ML.Net ONNX Object Detection on ARM64 ASUS PE100A

I work on applications which need a device that will survive in a farm shed that is open to all weathers. The ASUS PE100A an ARM64 device which, with the right parts has an operational temperature range of -20~60°C should be fine for New Zealand conditions. The devices are usually shipped with Windows 10 IoT Core or Yocto but an Ubuntu image (which this post uses) is also available.

The Ubuntu install is distributed as a zip file which contains the NXP IMX flashing utility (uuu.exe), installation scripts and the device image. I won’t cover the process in detail as the very helpful local ASUS support person and the readme file were more than sufficient.

Contents of PE100 Ubuntu update
PE100 device dip switches which control boot process(see readme for details)
PE100 flashing process complete

After remembering to reset the DIP switches before powering up the device it booted to a simple console.

PE100 Ubuntu home screen

I then created a new user, set the password, updated the users permissions and manually installed the .Net Core runtime (using a hybrid of the Microsoft and these instructions). I then had a device that I could SSH into, copy files to with WinSCP and run simple console applications on.

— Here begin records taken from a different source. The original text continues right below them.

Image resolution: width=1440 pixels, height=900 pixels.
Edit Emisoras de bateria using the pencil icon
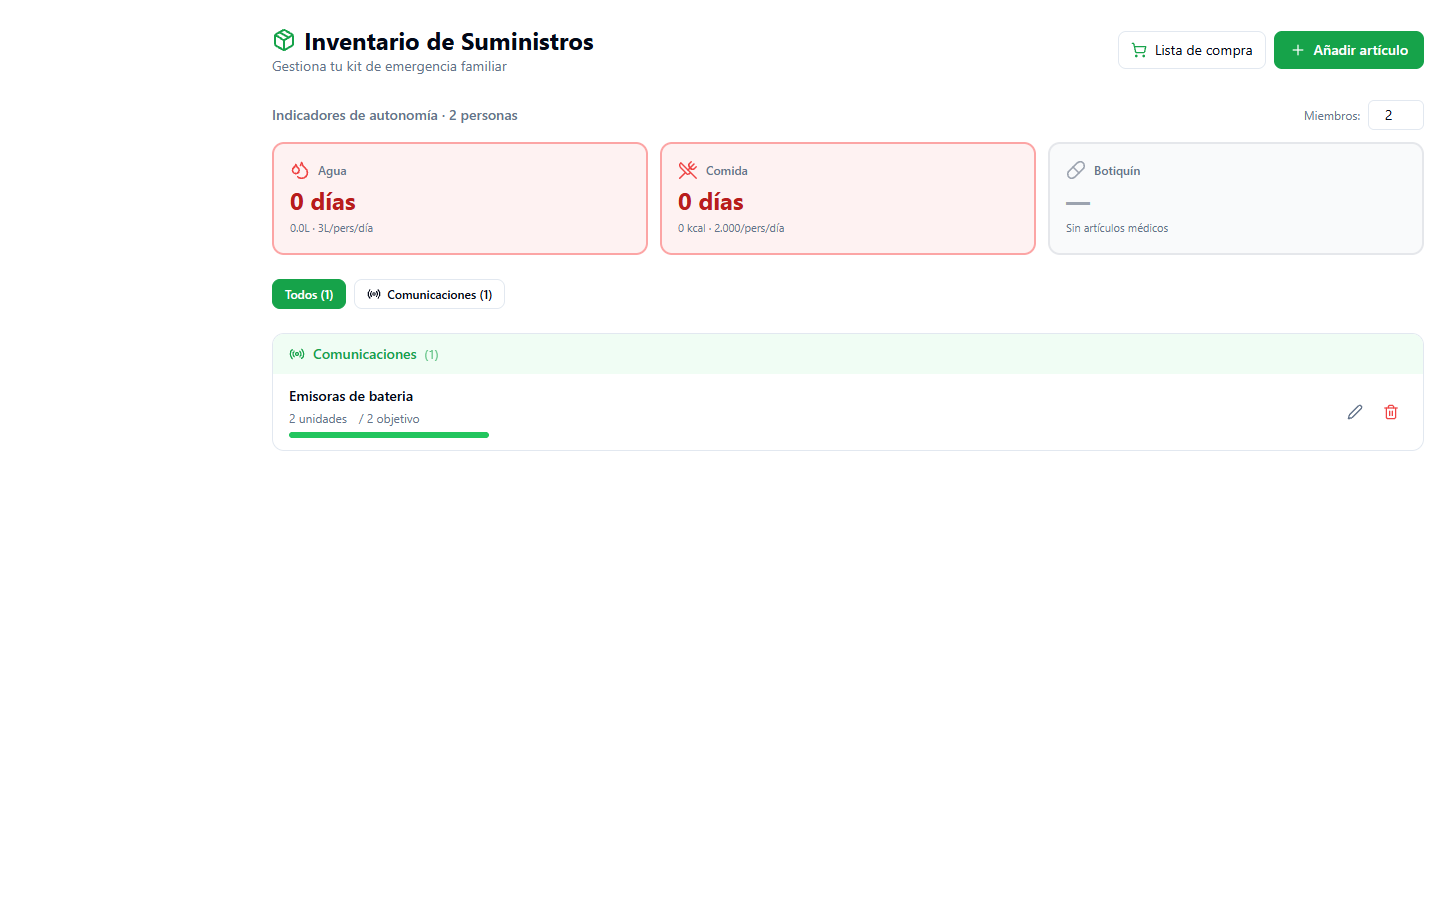click(x=1355, y=411)
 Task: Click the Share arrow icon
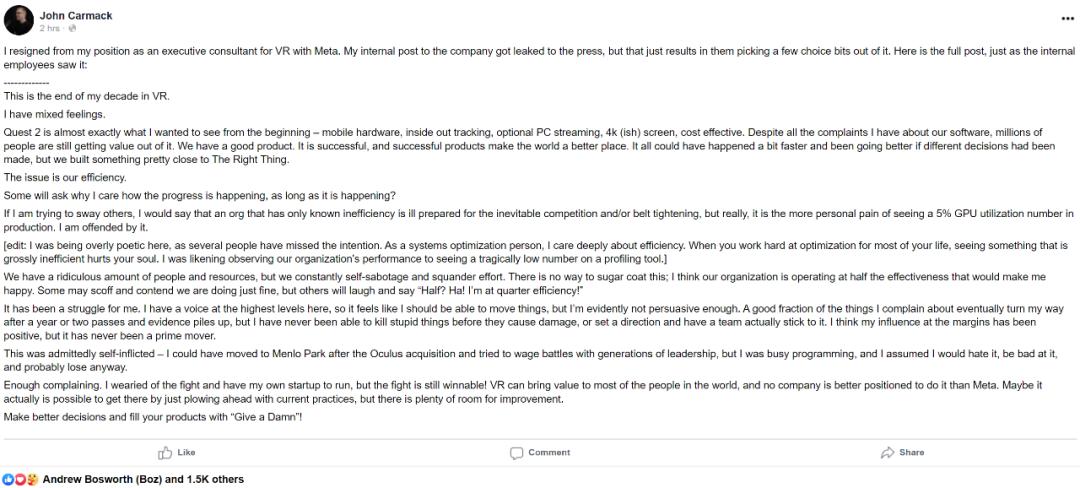(x=887, y=453)
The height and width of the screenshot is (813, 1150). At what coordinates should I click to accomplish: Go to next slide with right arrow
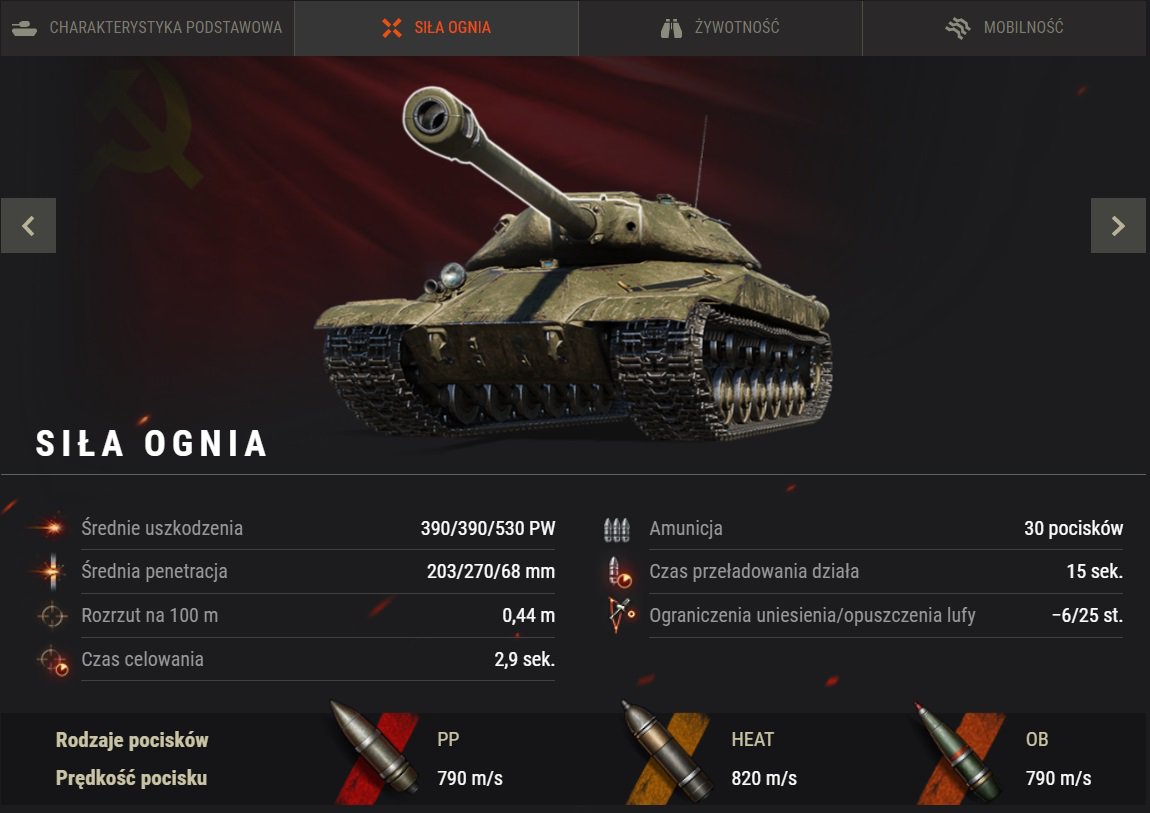(1118, 226)
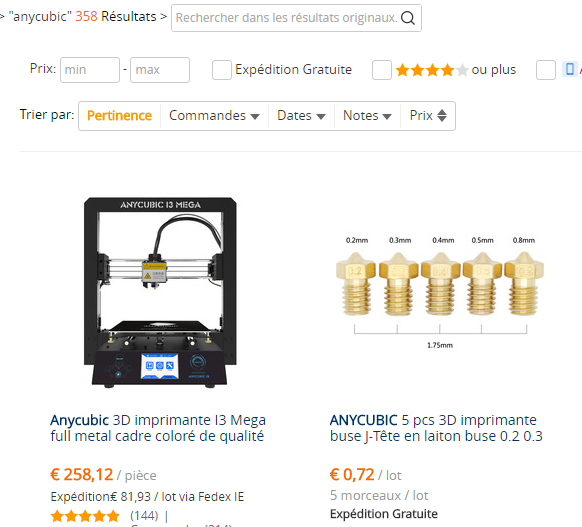This screenshot has width=582, height=527.
Task: Open the Anycubic I3 Mega printer image
Action: 160,292
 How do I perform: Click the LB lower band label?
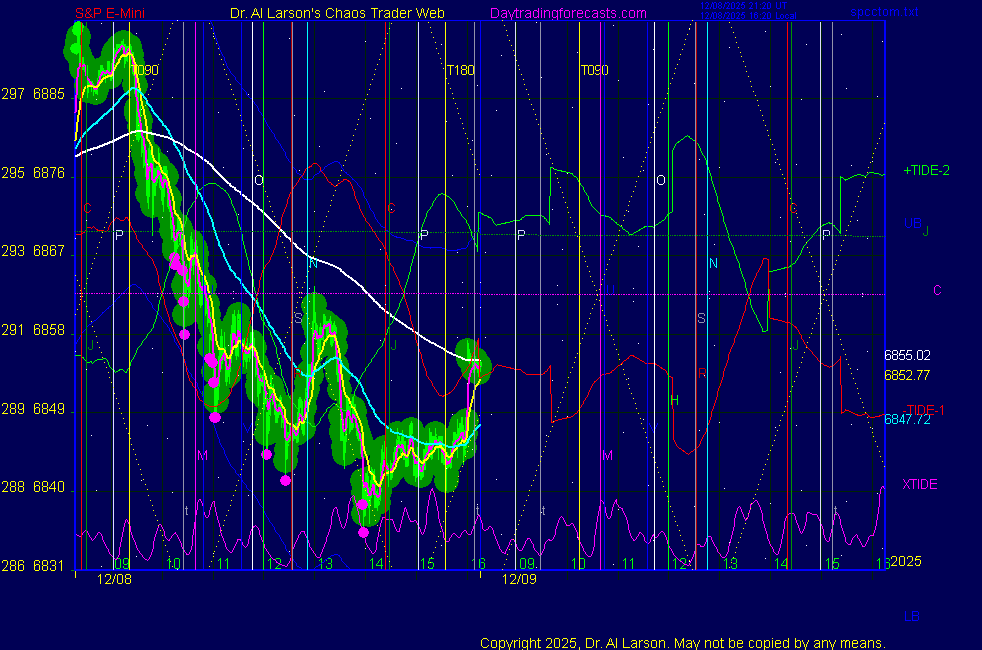tap(912, 617)
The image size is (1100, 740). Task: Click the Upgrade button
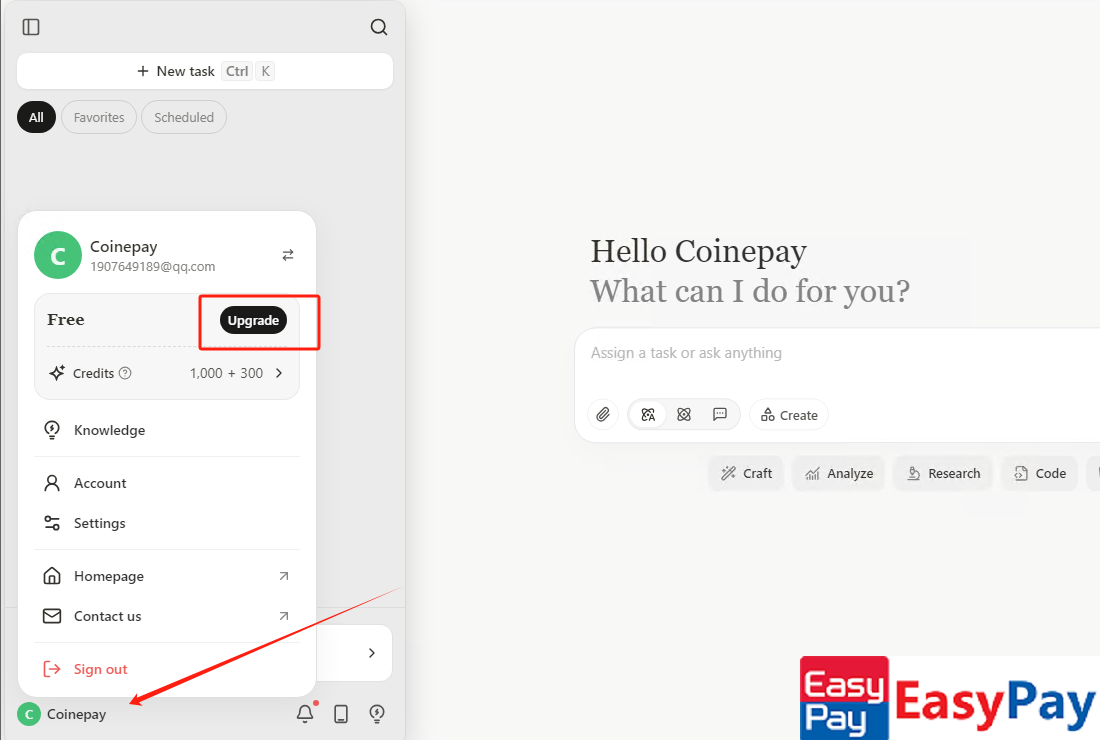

I then deployed my ONNX Object Detection console application to the device and it wouldn’t start. I had forgotten to install support for System.Drawing.Common with

sudo apt-get install -y libgdiplus

Object Detection console application with code to draw MBRs on images
Object Detection console application without code to draw MBRs on images

The version of the application which draws Minimum Bounding Boxes(MBRs) on the output images was only slightly slower that the version which didn’t. (the PE100 has a 16G on board eMMC so disk access is going to be fairly quick)

The required operational temperature range and price point make the PE100A good platform for our product.